Because we are so concerned about the preservation of America’s Bill of Rights, not to mention the rest of the U. S. Constitution, we were thrilled to learn of the efforts, and effectiveness of the Bill of Rights Institute.
We reached out to BRI President Dr. David Bobb about the group’s outreach with a few questions. What follows are our queries and his responses:
From what you’ve seen, how widely is the Bill of Rights taught in American schools?
The Bill of Rights Institute works with approximately one-quarter of the nation’s secondary school teachers in American history, civics, and social studies. Each teacher reaches on average 100 students per academic year. In most states, students in 5th, 8th, and 11th grades are taught American history. Unfortunately, while students might be exposed in one of those classes to the existence of the Constitution and the Bill of Rights, they are not learning the most basic ideas of the source of rights, government’s purpose, and—most importantly—why all of this matters. So the problem goes well beyond the fact that Americans can’t name the three branches of government, or any of the rights protected in the First Amendment. Rather, students are not being taught what’s at stake in American experiment, and how that experiment impacts each of them. These ideas, if learned at all, seem remote and uninteresting.
What do you hope to accomplish by focusing on free speech in your essay contest?
Free speech is the fulcrum of freedom itself. Without it, tyranny will win out. America’s Founders knew that if citizens are silenced by government, freedom will not last. The Bill of Rights Institute is convinced that as a society we must inculcate the habits of freedom of speech. Starting with college-aged students is too late. So by working with high school students we hope to prepare students for a lifelong commitment to free speech—so that by the time they are in college they demand viewpoint diversity. Currently the culture in academia is one of intolerance, and the only way to reverse that trend, we believe, is to have students in middle and high school own the principles of the Constitution, of which free speech is a lynchpin.
How many teachers and students have signed onto your project or done the essay contest in the past?
In 2016 some 27,000 students were engaged by BRI’s “We the Students” essay contest, with 6,000 of those students submitting essays. That marks a fifteen-fold increase in engagements since 2014, when about 1,700 students were engaged by the project.
What concerns you most about the response you’ve seen from various institutions recently on issues of free speech?
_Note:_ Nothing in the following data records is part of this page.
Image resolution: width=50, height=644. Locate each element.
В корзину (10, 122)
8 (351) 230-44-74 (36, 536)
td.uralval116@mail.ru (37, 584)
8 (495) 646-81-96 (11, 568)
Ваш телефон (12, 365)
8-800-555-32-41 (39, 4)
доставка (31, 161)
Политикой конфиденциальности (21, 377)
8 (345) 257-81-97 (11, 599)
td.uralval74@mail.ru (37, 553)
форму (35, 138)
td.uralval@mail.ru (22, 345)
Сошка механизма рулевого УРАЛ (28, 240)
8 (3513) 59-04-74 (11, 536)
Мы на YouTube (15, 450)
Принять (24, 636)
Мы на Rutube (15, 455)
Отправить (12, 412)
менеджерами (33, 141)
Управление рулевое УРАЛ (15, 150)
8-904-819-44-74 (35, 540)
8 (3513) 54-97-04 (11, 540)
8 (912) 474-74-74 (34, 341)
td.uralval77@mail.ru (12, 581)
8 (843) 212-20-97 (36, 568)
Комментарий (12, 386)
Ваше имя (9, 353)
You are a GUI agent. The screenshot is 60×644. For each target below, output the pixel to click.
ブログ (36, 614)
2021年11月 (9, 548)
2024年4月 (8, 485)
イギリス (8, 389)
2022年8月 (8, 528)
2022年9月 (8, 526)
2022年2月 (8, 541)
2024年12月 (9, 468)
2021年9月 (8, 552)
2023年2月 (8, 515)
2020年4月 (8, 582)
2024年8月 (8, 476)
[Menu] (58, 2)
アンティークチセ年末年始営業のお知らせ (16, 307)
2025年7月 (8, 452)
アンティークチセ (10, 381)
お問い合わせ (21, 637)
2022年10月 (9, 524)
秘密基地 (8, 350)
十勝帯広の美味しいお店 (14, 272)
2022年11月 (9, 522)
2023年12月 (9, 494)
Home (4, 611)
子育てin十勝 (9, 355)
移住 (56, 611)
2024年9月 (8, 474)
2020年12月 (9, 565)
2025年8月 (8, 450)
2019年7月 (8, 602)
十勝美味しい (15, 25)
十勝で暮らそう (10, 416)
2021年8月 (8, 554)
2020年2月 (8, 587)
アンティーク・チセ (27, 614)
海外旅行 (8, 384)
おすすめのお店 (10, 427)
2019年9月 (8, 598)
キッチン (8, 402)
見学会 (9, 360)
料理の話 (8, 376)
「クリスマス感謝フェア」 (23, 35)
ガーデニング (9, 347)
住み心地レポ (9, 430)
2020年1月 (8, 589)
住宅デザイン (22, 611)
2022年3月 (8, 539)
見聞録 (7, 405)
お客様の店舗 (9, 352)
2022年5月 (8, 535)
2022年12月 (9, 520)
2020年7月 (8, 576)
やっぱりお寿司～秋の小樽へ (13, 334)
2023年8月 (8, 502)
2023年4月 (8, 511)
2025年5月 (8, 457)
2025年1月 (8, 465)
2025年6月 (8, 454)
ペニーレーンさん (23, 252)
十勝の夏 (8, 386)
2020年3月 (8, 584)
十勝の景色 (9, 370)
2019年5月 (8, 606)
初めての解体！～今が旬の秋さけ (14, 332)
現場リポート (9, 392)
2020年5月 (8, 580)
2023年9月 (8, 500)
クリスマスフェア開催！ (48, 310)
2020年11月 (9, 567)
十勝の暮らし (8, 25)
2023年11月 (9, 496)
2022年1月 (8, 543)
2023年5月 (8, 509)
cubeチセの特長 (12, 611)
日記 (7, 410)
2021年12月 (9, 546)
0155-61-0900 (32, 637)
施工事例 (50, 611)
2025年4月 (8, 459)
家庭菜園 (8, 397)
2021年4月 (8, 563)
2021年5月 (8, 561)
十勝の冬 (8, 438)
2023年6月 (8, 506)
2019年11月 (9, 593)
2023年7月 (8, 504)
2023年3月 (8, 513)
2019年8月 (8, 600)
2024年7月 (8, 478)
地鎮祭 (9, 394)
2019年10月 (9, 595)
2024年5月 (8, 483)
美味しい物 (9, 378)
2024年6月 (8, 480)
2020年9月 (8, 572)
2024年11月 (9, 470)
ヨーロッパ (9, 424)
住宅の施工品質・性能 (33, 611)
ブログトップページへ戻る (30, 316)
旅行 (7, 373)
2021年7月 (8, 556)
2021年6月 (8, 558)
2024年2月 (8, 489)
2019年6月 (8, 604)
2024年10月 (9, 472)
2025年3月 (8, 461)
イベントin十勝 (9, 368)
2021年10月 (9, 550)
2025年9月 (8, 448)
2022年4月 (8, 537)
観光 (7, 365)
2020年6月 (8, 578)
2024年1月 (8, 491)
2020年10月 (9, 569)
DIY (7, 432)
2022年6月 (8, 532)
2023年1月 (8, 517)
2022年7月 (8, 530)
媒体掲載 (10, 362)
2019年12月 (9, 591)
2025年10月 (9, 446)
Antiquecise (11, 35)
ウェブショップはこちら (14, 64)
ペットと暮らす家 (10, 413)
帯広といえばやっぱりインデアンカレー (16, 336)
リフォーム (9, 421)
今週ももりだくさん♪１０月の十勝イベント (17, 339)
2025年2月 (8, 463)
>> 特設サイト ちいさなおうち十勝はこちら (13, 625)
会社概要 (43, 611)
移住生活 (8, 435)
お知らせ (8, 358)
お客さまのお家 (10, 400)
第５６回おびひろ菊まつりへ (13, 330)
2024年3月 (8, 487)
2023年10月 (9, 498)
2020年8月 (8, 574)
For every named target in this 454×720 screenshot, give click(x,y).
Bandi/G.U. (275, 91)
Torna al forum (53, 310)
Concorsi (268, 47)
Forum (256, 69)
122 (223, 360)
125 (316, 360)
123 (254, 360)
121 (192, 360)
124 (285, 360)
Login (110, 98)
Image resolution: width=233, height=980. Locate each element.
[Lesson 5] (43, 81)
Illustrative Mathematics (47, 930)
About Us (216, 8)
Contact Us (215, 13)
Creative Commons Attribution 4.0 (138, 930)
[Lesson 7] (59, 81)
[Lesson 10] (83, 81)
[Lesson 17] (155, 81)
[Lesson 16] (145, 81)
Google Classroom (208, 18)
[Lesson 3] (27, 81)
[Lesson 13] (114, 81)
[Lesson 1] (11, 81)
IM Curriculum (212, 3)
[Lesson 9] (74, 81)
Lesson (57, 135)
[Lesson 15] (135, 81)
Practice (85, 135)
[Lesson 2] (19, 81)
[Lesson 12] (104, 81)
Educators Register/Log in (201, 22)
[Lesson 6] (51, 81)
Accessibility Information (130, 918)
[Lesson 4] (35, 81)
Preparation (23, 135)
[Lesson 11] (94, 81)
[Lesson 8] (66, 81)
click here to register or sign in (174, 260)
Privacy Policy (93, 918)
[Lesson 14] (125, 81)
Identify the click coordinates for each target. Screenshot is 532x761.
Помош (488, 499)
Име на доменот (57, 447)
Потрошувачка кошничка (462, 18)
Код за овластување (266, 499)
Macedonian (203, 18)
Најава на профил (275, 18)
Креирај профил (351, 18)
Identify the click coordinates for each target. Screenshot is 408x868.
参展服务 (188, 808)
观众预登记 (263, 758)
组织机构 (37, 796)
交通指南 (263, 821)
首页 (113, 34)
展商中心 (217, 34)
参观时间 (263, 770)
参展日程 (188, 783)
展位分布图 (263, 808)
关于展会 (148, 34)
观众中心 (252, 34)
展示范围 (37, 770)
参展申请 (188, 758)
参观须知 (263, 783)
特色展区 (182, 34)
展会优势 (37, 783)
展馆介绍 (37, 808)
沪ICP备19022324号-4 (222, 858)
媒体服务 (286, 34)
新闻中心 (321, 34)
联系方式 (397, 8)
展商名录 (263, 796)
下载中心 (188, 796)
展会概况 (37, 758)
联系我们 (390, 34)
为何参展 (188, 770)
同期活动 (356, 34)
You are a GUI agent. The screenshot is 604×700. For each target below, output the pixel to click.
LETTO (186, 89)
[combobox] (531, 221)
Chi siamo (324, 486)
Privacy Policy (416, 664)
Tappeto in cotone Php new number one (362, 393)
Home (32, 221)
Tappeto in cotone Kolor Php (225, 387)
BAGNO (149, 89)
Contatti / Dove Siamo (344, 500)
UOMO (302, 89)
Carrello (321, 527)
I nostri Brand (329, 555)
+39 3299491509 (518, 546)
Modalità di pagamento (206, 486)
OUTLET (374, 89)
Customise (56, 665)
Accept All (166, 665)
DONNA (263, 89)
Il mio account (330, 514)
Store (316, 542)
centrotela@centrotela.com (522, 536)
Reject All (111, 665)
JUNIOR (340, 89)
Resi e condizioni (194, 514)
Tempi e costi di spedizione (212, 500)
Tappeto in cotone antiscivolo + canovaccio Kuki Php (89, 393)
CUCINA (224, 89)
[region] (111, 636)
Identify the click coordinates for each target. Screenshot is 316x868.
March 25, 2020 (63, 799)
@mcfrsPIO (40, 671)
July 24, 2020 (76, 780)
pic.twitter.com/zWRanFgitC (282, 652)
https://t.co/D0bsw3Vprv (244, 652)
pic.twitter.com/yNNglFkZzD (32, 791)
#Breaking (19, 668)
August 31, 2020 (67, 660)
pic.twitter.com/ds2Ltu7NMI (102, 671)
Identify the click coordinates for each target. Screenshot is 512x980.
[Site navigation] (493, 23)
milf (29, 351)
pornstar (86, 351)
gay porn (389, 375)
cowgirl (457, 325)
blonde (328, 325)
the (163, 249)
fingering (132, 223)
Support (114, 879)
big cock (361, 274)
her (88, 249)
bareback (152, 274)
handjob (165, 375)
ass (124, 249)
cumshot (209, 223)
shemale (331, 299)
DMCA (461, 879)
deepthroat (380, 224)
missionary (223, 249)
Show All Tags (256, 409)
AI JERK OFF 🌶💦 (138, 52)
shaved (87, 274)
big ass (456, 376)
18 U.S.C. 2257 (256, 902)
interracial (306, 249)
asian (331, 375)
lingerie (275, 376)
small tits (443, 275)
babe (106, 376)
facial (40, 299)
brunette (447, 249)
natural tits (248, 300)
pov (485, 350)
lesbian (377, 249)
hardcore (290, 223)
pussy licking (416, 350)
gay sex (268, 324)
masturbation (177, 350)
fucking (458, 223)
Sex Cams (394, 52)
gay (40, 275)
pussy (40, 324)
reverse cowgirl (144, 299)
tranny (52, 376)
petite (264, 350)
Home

The biggest concern is that students are beset with a real cognitive dissonance. They believe that they are for free speech, even while saying—as the recent Brookings Institution survey revealed—that violence against hate speech is justified (1 out 5 students affirmed this idea). What’s worse is the institutional response that we’ve seen all too often lately, which says, in effect, to students: It’s okay to shut down speakers with whom you disagree, or even inflict violence upon them, because words “wound,” and the emotional harm that might be inflicted on an audience should count for more than the harm done in restricting the free exchange of ideas. Institutions of higher education that allow students to get away with shutting down campus speakers, sometimes even violently, are teaching those students in a way that will have profoundly bad consequences for America’s future. We need courageous university leaders, and lately we’ve seen a lot of cowardice.
How are you able to connect with students on these important issues in a way that captures their attention?
The key thing is to invite students to have a say. Teenagers are trying to find their voice, and the Institute wishes to help them in this process. We also help them with preparation for their exams (Homework Help videos on YouTube), their debates (in a partnership with the National Speech and Debate Association, the largest such group in America), and their extracurriculars (in partnership with the Boy Scouts of America, where at the recently Jamboree we engaged more than 6,000 Scouts, 400 of whom earned merit badges with BRI). Students are quite naturally fans of free speech, so it’s a shame that as a nation we don’t do a better job of showing our young people why this matters to them—and to the nation as a whole. When students see that they are part of that larger, national debate, we find that often they respond beautifully.